**TO DO:** Repeat, line for line, the entries printed below.

──────────────────────────────

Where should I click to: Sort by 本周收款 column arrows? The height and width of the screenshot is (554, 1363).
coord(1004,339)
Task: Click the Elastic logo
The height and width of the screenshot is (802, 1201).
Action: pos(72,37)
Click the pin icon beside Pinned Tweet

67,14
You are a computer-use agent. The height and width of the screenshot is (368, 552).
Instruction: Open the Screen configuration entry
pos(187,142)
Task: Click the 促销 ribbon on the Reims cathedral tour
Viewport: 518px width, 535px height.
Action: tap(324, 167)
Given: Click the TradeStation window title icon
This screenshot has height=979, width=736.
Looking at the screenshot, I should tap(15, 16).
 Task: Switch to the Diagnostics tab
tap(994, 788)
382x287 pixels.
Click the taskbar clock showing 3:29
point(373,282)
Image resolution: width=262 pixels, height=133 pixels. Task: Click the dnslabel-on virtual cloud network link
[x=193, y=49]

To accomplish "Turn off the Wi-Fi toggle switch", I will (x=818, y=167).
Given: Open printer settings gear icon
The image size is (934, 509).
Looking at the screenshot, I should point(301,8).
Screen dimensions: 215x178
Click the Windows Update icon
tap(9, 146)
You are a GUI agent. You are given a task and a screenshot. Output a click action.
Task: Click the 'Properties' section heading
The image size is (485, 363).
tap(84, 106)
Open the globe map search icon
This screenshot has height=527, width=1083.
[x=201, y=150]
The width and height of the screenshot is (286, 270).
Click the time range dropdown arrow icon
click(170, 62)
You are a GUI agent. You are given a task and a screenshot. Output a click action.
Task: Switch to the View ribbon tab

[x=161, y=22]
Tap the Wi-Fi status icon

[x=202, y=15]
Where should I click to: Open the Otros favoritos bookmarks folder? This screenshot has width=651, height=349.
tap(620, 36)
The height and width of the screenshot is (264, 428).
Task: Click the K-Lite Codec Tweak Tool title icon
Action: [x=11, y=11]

──────────────────────────────

**PROBLEM SOLUTION:**
Where should I click to: Sort by 本周收款 column arrows? The height and width of the screenshot is (554, 1363).
coord(1004,339)
Task: Click the Elastic logo
The height and width of the screenshot is (802, 1201).
Action: pos(72,37)
Click the pin icon beside Pinned Tweet

67,14
You are a computer-use agent. The height and width of the screenshot is (368, 552).
Instruction: Open the Screen configuration entry
pos(187,142)
Task: Click the 促销 ribbon on the Reims cathedral tour
Viewport: 518px width, 535px height.
Action: tap(324, 167)
Given: Click the TradeStation window title icon
This screenshot has height=979, width=736.
Looking at the screenshot, I should tap(15, 16).
 Task: Switch to the Diagnostics tab
tap(994, 788)
382x287 pixels.
Click the taskbar clock showing 3:29
point(373,282)
Image resolution: width=262 pixels, height=133 pixels. Task: Click the dnslabel-on virtual cloud network link
[x=193, y=49]

To accomplish "Turn off the Wi-Fi toggle switch", I will (x=818, y=167).
Given: Open printer settings gear icon
The image size is (934, 509).
Looking at the screenshot, I should point(301,8).
Screen dimensions: 215x178
Click the Windows Update icon
tap(9, 146)
You are a GUI agent. You are given a task and a screenshot. Output a click action.
Task: Click the 'Properties' section heading
The image size is (485, 363).
tap(84, 106)
Open the globe map search icon
This screenshot has height=527, width=1083.
[x=201, y=150]
The width and height of the screenshot is (286, 270).
Click the time range dropdown arrow icon
click(170, 62)
You are a GUI agent. You are given a task and a screenshot. Output a click action.
Task: Switch to the View ribbon tab

[x=161, y=22]
Tap the Wi-Fi status icon

[x=202, y=15]
Where should I click to: Open the Otros favoritos bookmarks folder? This screenshot has width=651, height=349.
tap(620, 36)
The height and width of the screenshot is (264, 428).
Task: Click the K-Lite Codec Tweak Tool title icon
Action: [x=11, y=11]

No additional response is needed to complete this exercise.